# Instructions to follow
This exercise calls for every record to be set down again, exactly and in full.

═════ Records supplied

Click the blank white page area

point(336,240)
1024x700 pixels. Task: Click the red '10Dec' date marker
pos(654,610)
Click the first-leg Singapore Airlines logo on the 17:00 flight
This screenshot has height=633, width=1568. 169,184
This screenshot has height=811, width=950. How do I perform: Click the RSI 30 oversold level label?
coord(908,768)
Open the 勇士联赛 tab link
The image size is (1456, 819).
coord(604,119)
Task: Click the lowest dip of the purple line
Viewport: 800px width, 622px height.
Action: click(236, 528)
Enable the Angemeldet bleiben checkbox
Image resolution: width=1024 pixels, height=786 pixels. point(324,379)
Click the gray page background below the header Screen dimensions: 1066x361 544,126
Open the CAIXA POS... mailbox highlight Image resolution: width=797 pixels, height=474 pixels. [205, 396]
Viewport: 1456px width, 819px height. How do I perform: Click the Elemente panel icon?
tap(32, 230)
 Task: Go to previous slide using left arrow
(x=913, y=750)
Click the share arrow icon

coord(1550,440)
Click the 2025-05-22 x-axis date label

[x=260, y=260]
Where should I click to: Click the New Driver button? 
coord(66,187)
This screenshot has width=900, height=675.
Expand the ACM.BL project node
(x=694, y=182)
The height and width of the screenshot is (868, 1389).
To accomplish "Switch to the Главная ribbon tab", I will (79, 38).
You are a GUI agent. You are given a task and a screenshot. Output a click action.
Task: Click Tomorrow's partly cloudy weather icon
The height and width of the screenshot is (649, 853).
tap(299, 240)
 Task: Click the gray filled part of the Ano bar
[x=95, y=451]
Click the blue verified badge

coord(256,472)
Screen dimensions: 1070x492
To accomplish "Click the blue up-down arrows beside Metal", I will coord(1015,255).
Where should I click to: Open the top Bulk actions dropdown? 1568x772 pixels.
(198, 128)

══════════

# Exercise result
Click the blank white page area

point(336,240)
1024x700 pixels. Task: Click the red '10Dec' date marker
pos(654,610)
Click the first-leg Singapore Airlines logo on the 17:00 flight
This screenshot has height=633, width=1568. 169,184
This screenshot has height=811, width=950. How do I perform: Click the RSI 30 oversold level label?
coord(908,768)
Open the 勇士联赛 tab link
The image size is (1456, 819).
coord(604,119)
Task: Click the lowest dip of the purple line
Viewport: 800px width, 622px height.
Action: click(236, 528)
Enable the Angemeldet bleiben checkbox
Image resolution: width=1024 pixels, height=786 pixels. point(324,379)
Click the gray page background below the header Screen dimensions: 1066x361 544,126
Open the CAIXA POS... mailbox highlight Image resolution: width=797 pixels, height=474 pixels. [205, 396]
Viewport: 1456px width, 819px height. How do I perform: Click the Elemente panel icon?
tap(32, 230)
 Task: Go to previous slide using left arrow
(x=913, y=750)
Click the share arrow icon

coord(1550,440)
Click the 2025-05-22 x-axis date label

[x=260, y=260]
Where should I click to: Click the New Driver button? 
coord(66,187)
This screenshot has width=900, height=675.
Expand the ACM.BL project node
(x=694, y=182)
The height and width of the screenshot is (868, 1389).
To accomplish "Switch to the Главная ribbon tab", I will (79, 38).
You are a GUI agent. You are given a task and a screenshot. Output a click action.
Task: Click Tomorrow's partly cloudy weather icon
The height and width of the screenshot is (649, 853).
tap(299, 240)
 Task: Click the gray filled part of the Ano bar
[x=95, y=451]
Click the blue verified badge

coord(256,472)
Screen dimensions: 1070x492
To accomplish "Click the blue up-down arrows beside Metal", I will coord(1015,255).
Where should I click to: Open the top Bulk actions dropdown? 1568x772 pixels.
(198, 128)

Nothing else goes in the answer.